During the endless summer that was 'Irish football - 1988-1994', the relationship between the Irish players, the press, and photographers was, with one notable exception, generally characterised by relentless, backslapping bonhomie.
You get a sense of that giddy cheerfulness just by looking at this iconic image of Steve Staunton cheerfully posing by the pool during USA 94.
Usually, when sports stars are photographed reading (its a niche genre) they are leafing through a copy of either Shoot Magazine or Four Four Two in which they themselves are the focus of a double spread interview.
Not here.
For Steve Staunton appears to be reading Joe Maginnis' 1983 bestseller 'Fatal Vision', the true and exceedingly controversial story of Jeffrey MacDonald who was convicted of murdering his pregnant wife and his two young daughters.

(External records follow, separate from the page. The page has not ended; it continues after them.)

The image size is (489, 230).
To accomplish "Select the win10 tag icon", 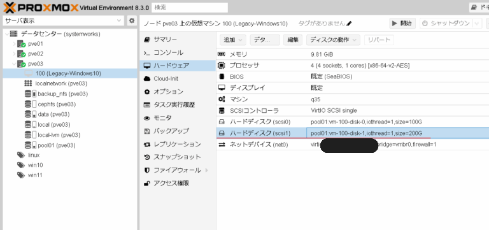I will click(x=21, y=165).
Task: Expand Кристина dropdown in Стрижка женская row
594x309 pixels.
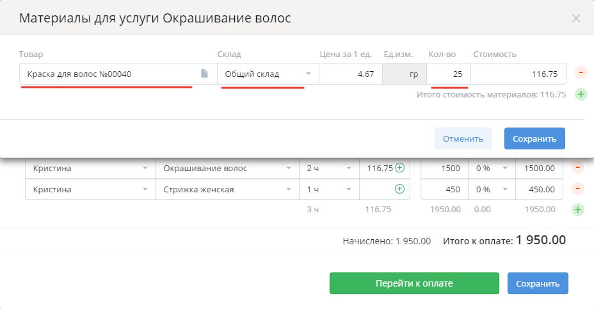Action: pyautogui.click(x=90, y=189)
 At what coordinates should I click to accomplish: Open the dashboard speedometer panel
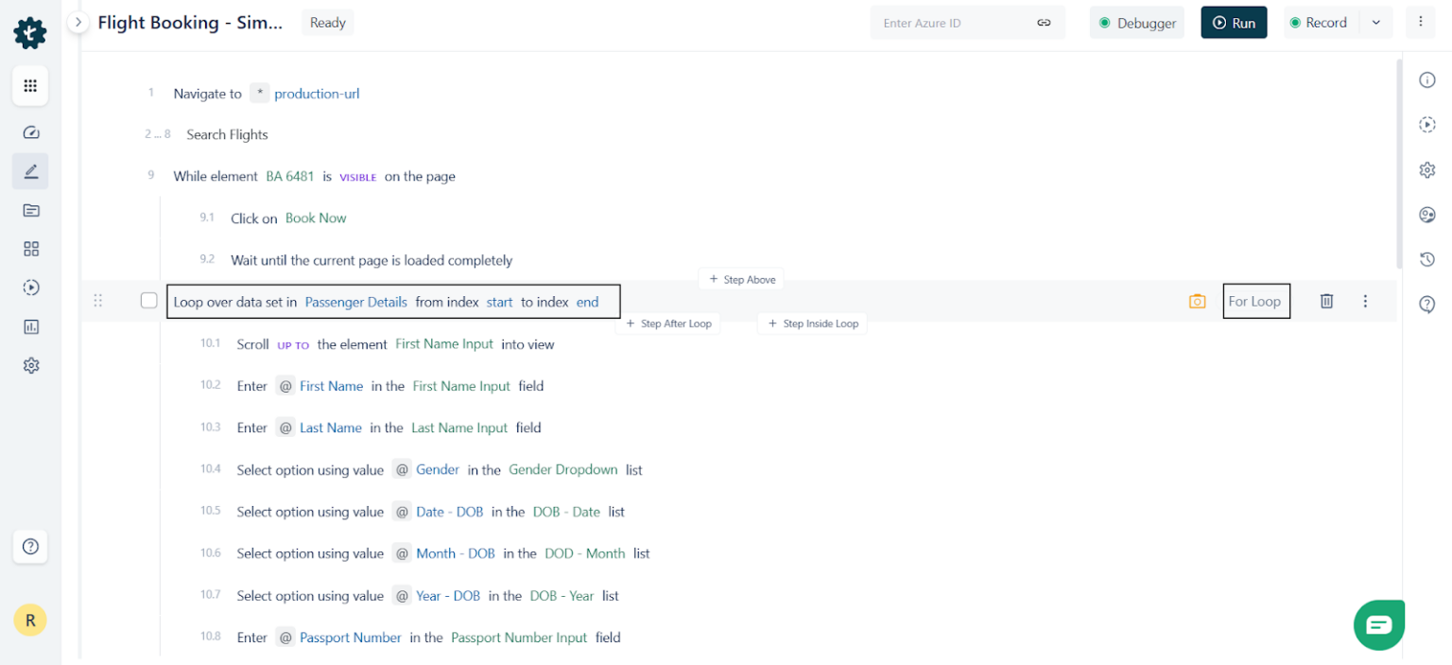click(x=30, y=132)
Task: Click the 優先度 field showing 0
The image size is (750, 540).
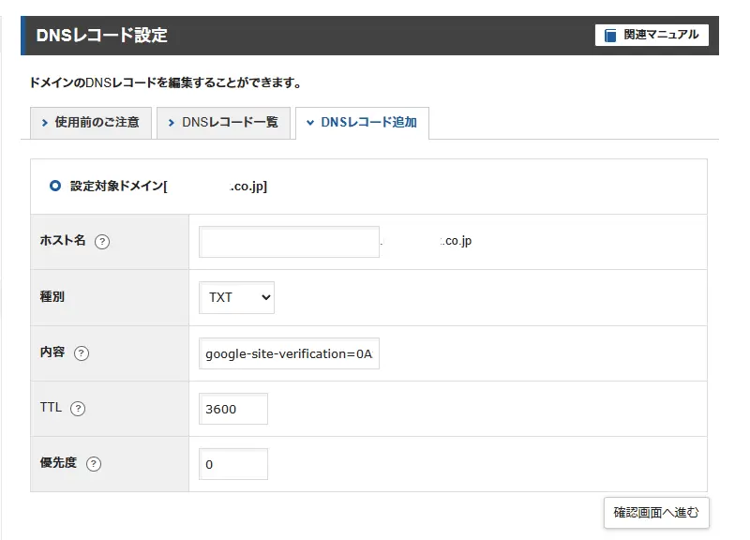Action: 233,464
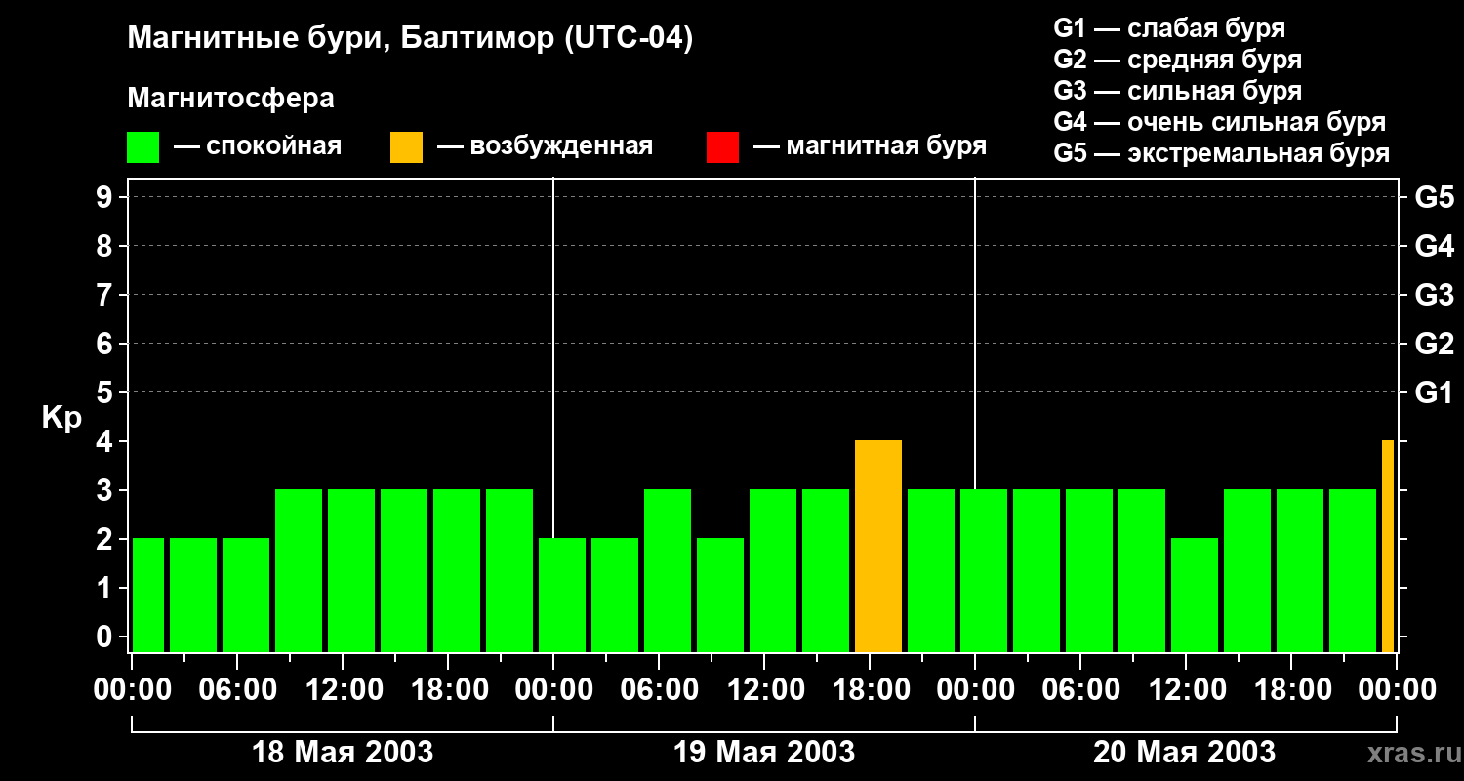Click the G1 label on right axis
The width and height of the screenshot is (1464, 781).
pos(1434,393)

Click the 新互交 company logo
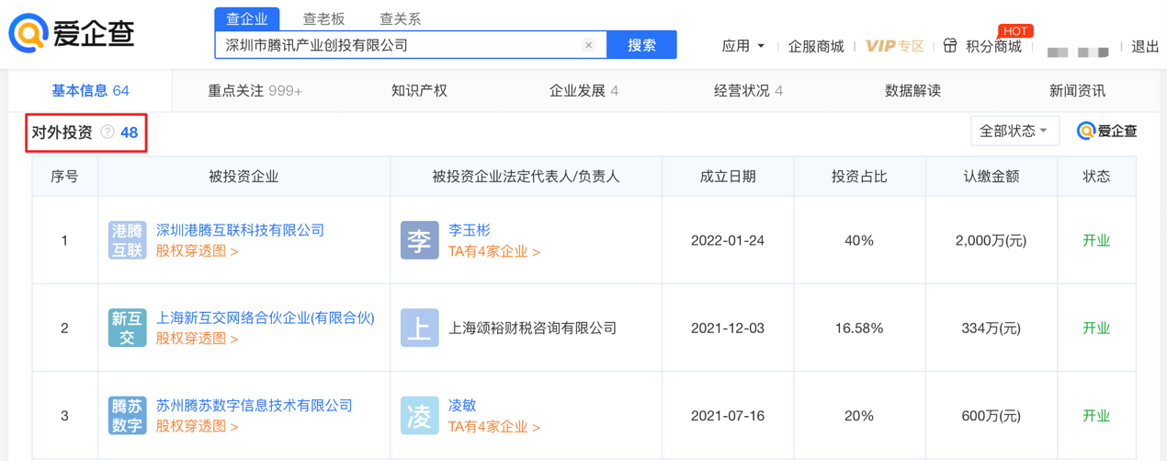tap(127, 328)
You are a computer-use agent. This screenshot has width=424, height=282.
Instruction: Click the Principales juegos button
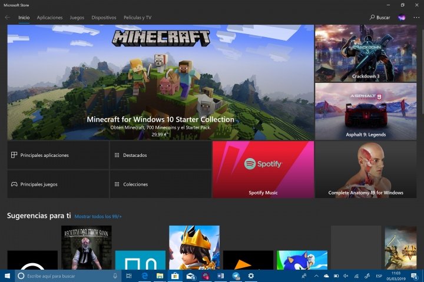coord(58,184)
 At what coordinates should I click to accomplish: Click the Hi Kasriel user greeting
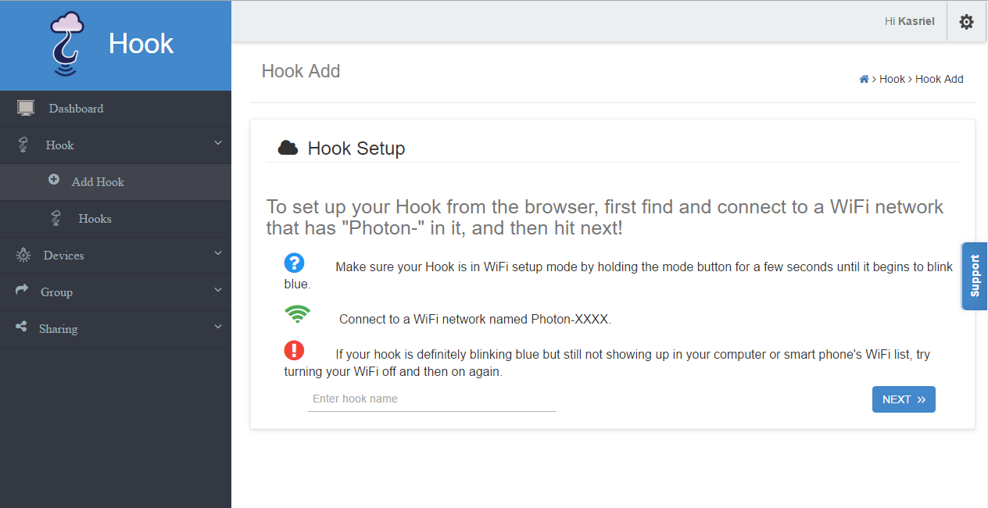pos(910,21)
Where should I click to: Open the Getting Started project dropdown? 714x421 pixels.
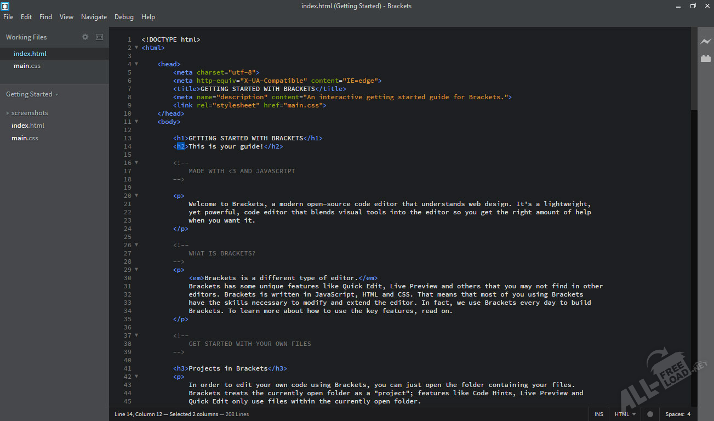point(32,94)
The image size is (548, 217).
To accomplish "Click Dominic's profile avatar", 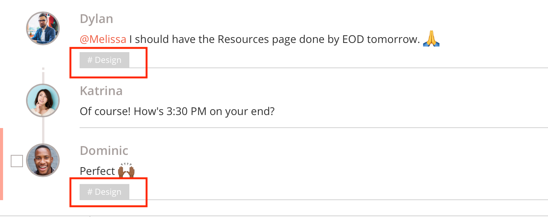I will click(x=43, y=160).
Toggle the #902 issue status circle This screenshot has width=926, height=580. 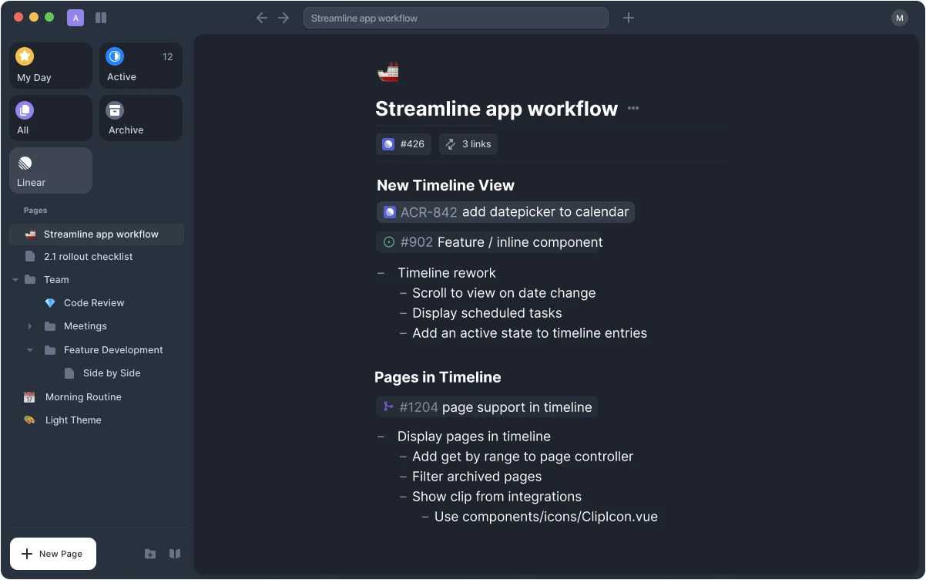pos(388,241)
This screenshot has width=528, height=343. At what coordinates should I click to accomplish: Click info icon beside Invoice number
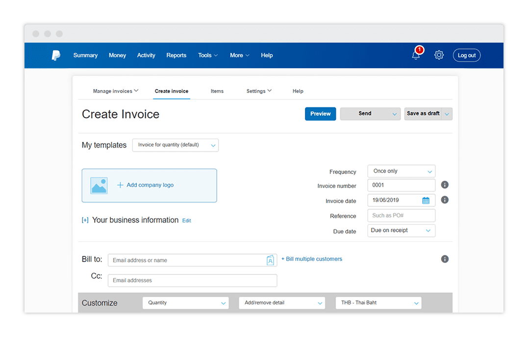(x=445, y=185)
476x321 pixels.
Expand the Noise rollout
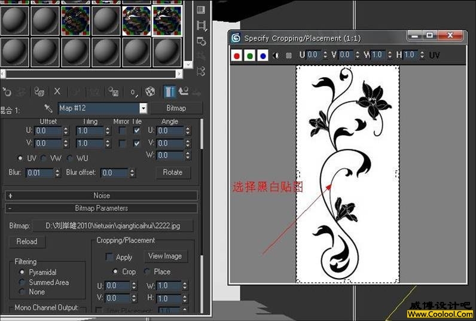coord(102,195)
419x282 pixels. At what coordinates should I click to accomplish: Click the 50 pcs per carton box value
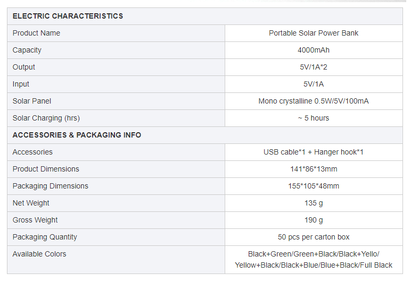tap(314, 237)
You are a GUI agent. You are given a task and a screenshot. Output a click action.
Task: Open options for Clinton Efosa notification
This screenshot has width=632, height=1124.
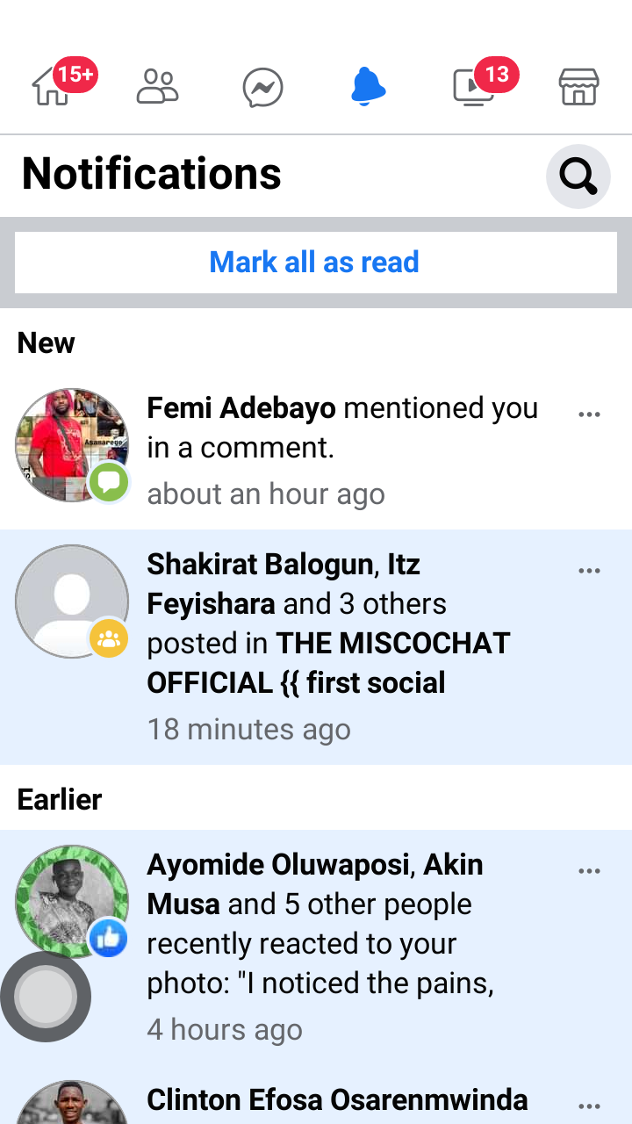589,1106
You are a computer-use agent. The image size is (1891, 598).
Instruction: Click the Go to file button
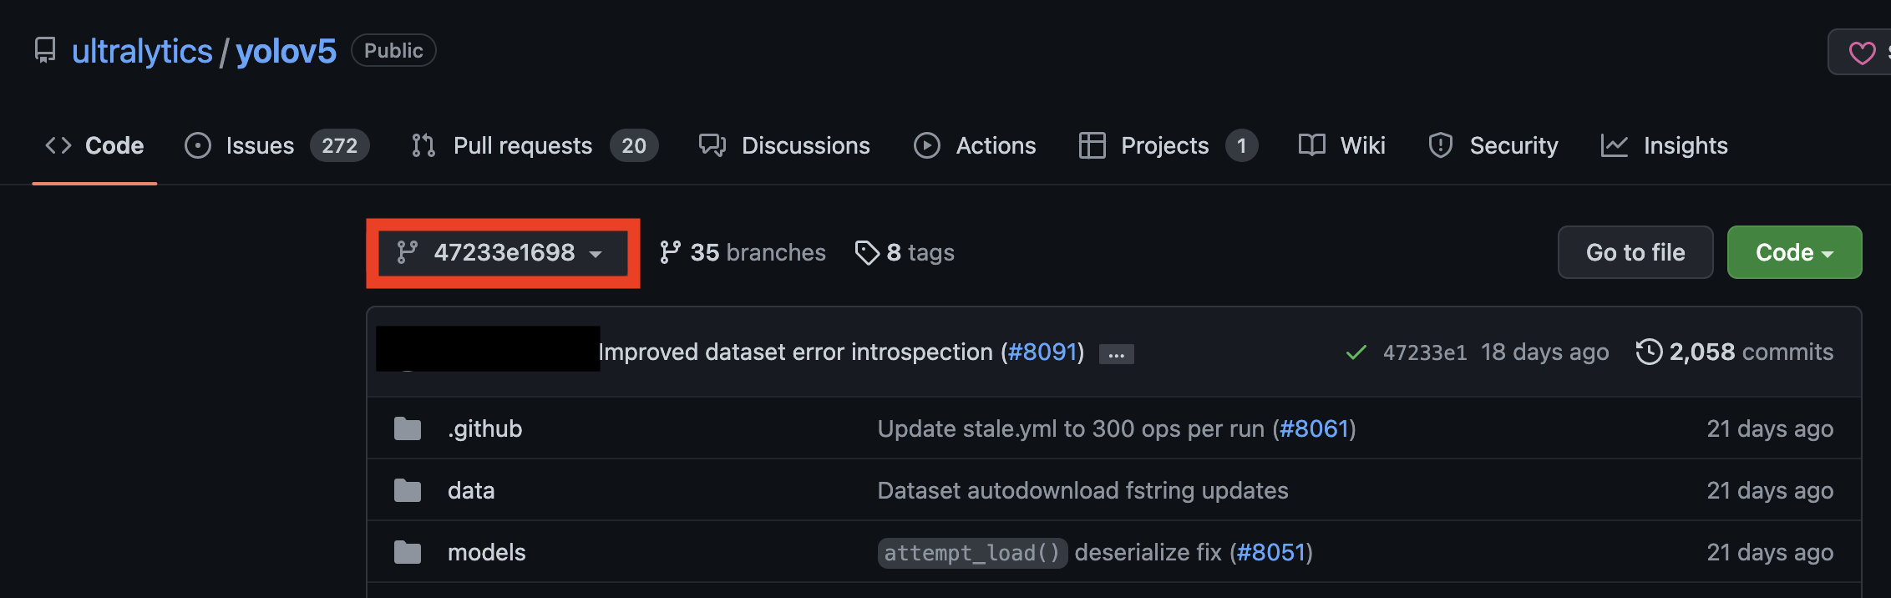click(x=1634, y=252)
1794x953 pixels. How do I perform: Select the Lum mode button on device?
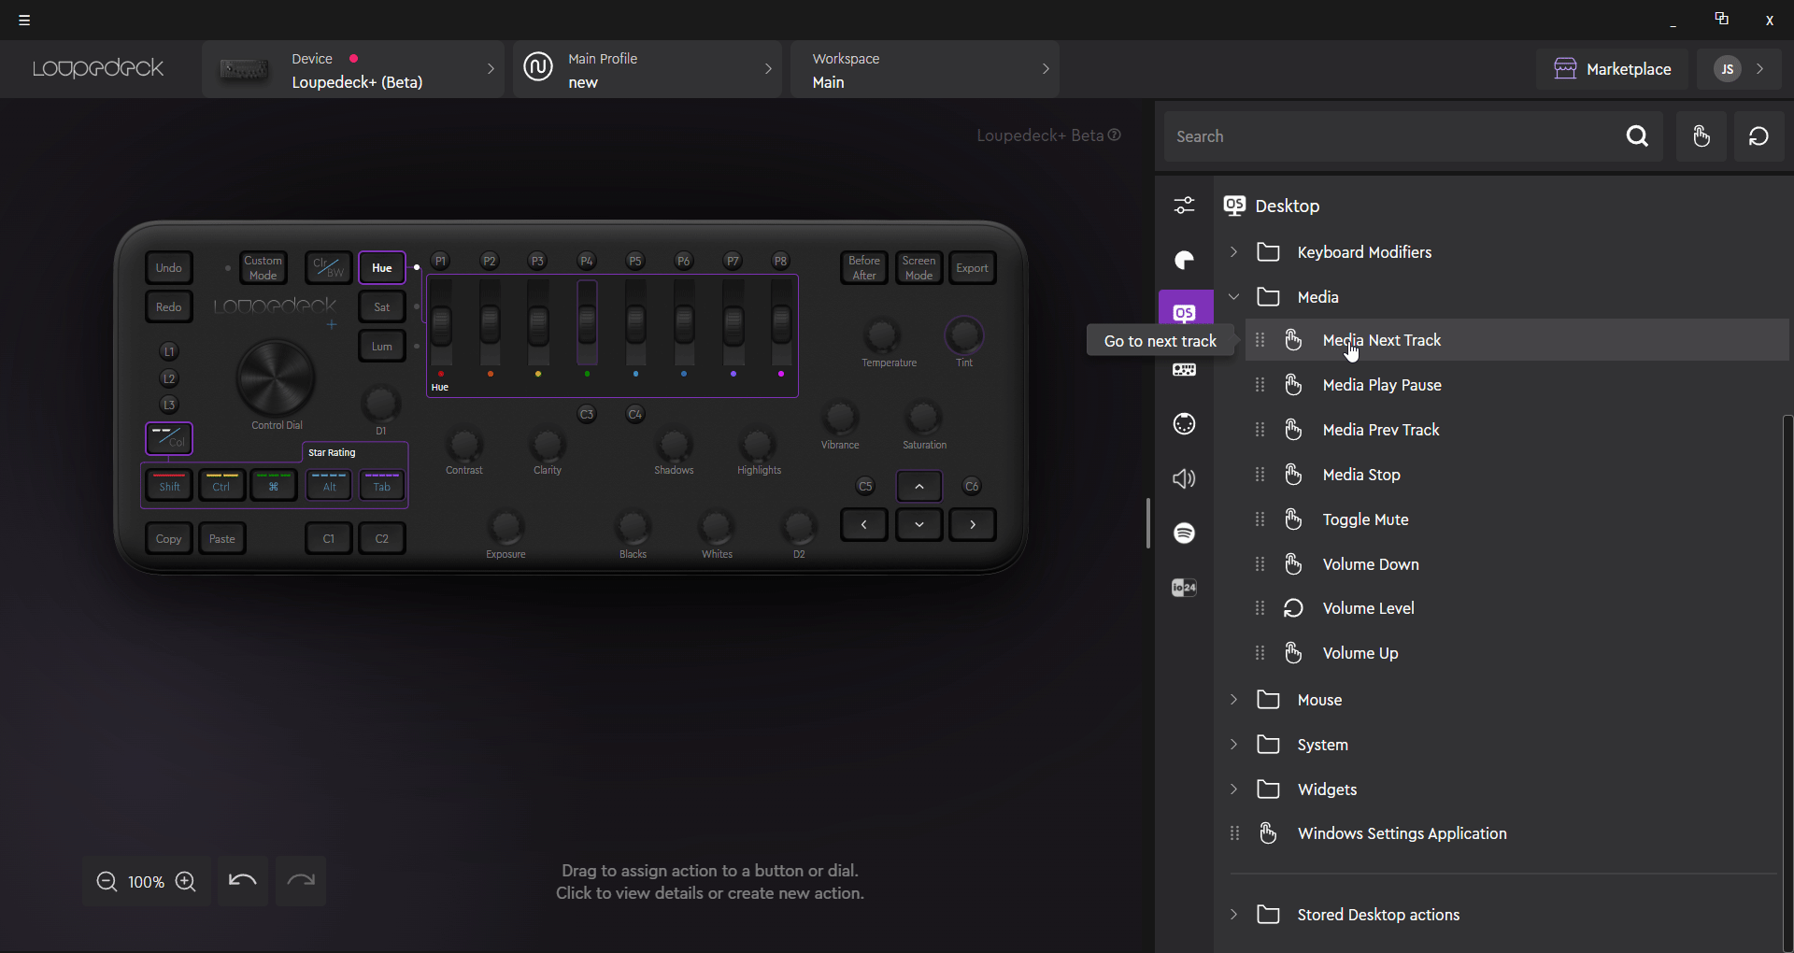click(x=382, y=347)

The book remains contentious because during Maginnis' interviews with the then on-trial MacDonald, he appeared to convince his subject of his belief in his innocence. He did so so that MacDonald would continue to facilitate his writing of the book. However, after MacDonald's conviction and on the book's publication, he announced that he had become convinced of his guilt at an early stage.
MacDonald sued the author and to this day is still trying to prove his innocence. Last year, filmmaker Errol Morris wrote a book arguing that MacDonald is indeed innocent. The book remains the subject of debate in the area of journalistic ethics.
We don't know whether Steve Staunton knew the complicated legal history of the book when he posed reading it by that pool. We're not sure whether this was the ideal reading material while a World Cup was in progress.
Certainly, what we do know is that Irish footballer photo-shoots have travelled in a more lowbrow direction in the intervening years.